Edrington, the Glasgow-based owner of renowned whisky brands including The Macallan, Highland Park, and Glenrothes, has reported a significant drop in profits and sales for the year ending 31 March 2025.
The group’s pre-tax profit fell by more than a quarter to £274.4 million – a 26 per cent decline compared to the previous year. Revenue also dipped by 10 per cent, reaching £912 million over the same period.
The company attributed the downturn to the broader impacts of the global economic slowdown, which has weighed heavily on consumer sentiment and demand across most international markets.
Notably, there were exceptions: Brugal rum maintained strong sales in the Dominican Republic, and The Macallan performed resiliently in South Korea and Japan.
Edrington’s chief executive, Scott McCroskie, acknowledged the challenging trading environment, stating that the business had “felt the full effect of the global economic downturn during the year.”
Despite the difficulties, he emphasised that Edrington remains committed to its strategy of focusing on ultra-premium spirits, continuing to invest in its sherry cask supply chain and sustainability initiatives.
In a strategic move to sharpen its focus, Edrington completed the sale of The Famous Grouse and Naked Malt brands to William Grant & Sons on 1 July 2025. This decision, according to McCroskie, reflects the company’s intention to compete at the premium end of the market, where it sees the greatest opportunity for growth.
Looking ahead, Edrington expects the volatile political and economic climate to persist, making top-line growth difficult.

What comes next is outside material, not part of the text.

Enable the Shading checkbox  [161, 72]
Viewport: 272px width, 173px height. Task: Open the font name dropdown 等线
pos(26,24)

The company plans to adjust overheads and brand investments to better align net sales and core contributions in the coming year, while maintaining its long-term commitment to strengthening its brands and supporting charitable activities through its principal shareholder.
The results come at a challenging time for the wider Scotch whisky industry. Ian Macleod Distillers, the producer of Glengoyne whisky and Edinburgh Gin, recently reported its largest profit decline in decades, with pre-tax profits halved and turnover significantly reduced.

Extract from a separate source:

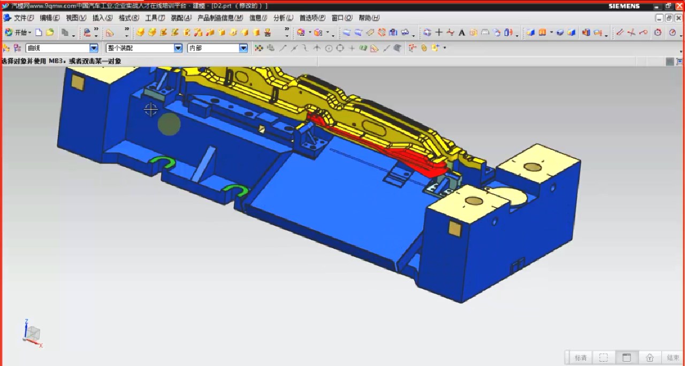
Task: Click the sketch triangle ruler icon
Action: click(x=110, y=33)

Edrington chief executive Scott McCroskie said: “After several years of unprecedented growth for premium spirits and industry-leading results posted by Edrington, the business felt the full effect of the global economic downturn during the year.
“Our focus on ultra-premium spirits has driven Edrington’s growth in recent years and we have continued to execute our strategy despite the hostile trading environment.
“This includes further strategic investments in our sherry cask supply chain and in reducing our carbon footprint.
““Looking ahead, the political and economic backdrop remains volatile, which we expect will continue to weigh on consumer sentiment in the coming year.”
Edrington’s latest figures underscore the pressures facing even the most established names in the sector, as global economic headwinds reshape the premium spirits landscape.